- Exercício proposto a:
No texto sobre a vitória petista, qual foi o crescimento econômico registrado no ano de eleições?

- Trecho:
17 de novembro de 2010

Dilma Governará Para Quem?

O crescimento econômico da ordem de 7% em pleno ano de eleições, os programas sociais principalmente no Norte e Nordeste, as descobertas do Pré- Sal e a promessa de desenvolvimento do país foram, sem dúvida, os fatores estruturais mais importantes para a vitória petista.

A combinação desses fatores com uma imensa propaganda ideológica transmitiram a idéia de um país que estaria no caminho certo para se tornar uma potência mundial e reduzir os gravíssimos problemas sociais.

Por outro lado, Serra e o PSDB/DEM, desde o início tiveram dificuldade em emplacar um projeto próprio, alternativo ao do PT. Isso porque em seus oito anos de governo, o PT na verdade assumiu o programa do PSDB e, nos aspectos essenciais, deu continuidade ao governo FHC. As diferenças foram na forma, nos ritmos e no peso um pouco maior ou menor do estado na economia.

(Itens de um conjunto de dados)
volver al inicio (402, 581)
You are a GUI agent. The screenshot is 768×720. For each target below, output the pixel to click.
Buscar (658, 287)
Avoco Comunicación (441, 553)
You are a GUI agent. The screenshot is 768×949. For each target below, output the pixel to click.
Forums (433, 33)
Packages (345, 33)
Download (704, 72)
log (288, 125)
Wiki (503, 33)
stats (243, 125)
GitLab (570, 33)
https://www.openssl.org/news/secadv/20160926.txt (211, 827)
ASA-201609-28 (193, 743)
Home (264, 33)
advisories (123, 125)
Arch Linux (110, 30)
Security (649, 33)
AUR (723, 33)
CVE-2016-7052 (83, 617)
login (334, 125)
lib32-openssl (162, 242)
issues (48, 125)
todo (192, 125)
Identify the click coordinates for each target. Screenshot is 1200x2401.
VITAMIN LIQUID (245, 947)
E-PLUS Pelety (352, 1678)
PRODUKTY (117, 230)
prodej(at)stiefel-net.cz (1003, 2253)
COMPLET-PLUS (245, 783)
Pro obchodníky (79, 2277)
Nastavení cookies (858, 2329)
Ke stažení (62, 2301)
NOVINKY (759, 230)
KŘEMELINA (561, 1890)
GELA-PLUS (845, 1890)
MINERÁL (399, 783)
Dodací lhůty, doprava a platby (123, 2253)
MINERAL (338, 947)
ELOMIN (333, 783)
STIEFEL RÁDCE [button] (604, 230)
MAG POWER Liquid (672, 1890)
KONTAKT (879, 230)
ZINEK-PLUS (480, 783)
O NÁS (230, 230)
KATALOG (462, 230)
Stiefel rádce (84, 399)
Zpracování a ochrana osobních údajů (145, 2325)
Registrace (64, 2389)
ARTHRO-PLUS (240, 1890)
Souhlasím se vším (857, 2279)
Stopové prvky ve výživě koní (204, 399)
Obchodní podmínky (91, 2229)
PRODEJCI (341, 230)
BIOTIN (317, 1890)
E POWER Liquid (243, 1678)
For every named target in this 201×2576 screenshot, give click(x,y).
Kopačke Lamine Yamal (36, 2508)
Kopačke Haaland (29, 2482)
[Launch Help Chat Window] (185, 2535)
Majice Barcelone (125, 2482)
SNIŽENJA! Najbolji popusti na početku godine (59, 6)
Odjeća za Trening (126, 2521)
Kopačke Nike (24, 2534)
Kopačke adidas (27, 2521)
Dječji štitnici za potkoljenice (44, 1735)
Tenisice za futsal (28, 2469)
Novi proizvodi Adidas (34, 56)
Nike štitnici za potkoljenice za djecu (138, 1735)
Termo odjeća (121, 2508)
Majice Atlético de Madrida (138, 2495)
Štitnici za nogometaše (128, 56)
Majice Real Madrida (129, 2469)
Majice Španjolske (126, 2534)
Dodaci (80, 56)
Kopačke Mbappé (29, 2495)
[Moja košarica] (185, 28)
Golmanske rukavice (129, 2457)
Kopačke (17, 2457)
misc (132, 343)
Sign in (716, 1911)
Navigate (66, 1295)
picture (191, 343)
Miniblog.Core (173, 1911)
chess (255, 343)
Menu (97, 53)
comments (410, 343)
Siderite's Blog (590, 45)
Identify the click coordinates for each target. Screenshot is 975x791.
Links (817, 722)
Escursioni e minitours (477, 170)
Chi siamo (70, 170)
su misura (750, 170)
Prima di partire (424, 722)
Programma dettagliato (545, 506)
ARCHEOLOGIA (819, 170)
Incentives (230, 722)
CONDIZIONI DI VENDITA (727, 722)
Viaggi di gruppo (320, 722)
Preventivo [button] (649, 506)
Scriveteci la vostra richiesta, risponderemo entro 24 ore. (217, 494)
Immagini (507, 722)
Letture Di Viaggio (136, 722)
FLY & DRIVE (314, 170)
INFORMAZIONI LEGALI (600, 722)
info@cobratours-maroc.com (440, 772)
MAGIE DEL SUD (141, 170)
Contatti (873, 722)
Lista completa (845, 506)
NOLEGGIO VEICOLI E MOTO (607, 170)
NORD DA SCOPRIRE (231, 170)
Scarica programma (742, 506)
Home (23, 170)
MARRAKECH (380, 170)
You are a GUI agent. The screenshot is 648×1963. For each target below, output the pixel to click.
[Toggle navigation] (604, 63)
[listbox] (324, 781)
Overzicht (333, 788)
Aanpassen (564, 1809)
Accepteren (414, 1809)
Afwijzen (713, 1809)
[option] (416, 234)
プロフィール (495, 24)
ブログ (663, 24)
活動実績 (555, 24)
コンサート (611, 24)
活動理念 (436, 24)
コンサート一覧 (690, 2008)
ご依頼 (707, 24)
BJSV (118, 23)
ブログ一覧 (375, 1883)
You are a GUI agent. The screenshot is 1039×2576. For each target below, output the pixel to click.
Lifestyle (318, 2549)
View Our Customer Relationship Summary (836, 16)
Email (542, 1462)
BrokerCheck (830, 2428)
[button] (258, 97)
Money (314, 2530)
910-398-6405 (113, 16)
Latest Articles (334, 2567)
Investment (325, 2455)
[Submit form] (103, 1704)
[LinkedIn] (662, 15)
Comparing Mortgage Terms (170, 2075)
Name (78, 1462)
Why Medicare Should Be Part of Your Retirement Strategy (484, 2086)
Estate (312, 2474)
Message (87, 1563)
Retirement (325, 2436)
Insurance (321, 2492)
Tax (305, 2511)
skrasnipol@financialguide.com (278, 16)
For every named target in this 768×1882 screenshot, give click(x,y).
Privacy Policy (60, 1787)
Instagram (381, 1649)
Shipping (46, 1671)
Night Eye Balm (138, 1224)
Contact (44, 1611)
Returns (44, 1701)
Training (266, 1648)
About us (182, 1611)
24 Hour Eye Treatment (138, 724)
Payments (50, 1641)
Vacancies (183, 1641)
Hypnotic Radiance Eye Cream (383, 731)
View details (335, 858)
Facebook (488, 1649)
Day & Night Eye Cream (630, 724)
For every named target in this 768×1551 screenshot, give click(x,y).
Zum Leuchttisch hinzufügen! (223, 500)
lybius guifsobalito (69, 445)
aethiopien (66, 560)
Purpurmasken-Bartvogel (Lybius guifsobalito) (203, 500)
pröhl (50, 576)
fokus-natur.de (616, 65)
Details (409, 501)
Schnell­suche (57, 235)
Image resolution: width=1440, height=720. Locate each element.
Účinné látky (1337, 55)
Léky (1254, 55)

- Exercício proposto b:
Transcreva, sem alterações, o trecho dos registros que vai da linha que contém "Scriveteci la vostra" até a linha que contém "Lista completa (845, 506)", incluindo as duas.

- Resultado final a:
Um crescimento da ordem de 7%.

- Resultado final b:
Scriveteci la vostra richiesta, risponderemo entro 24 ore. (217, 494)
Immagini (507, 722)
Letture Di Viaggio (136, 722)
FLY & DRIVE (314, 170)
INFORMAZIONI LEGALI (600, 722)
info@cobratours-maroc.com (440, 772)
MAGIE DEL SUD (141, 170)
Contatti (873, 722)
Lista completa (845, 506)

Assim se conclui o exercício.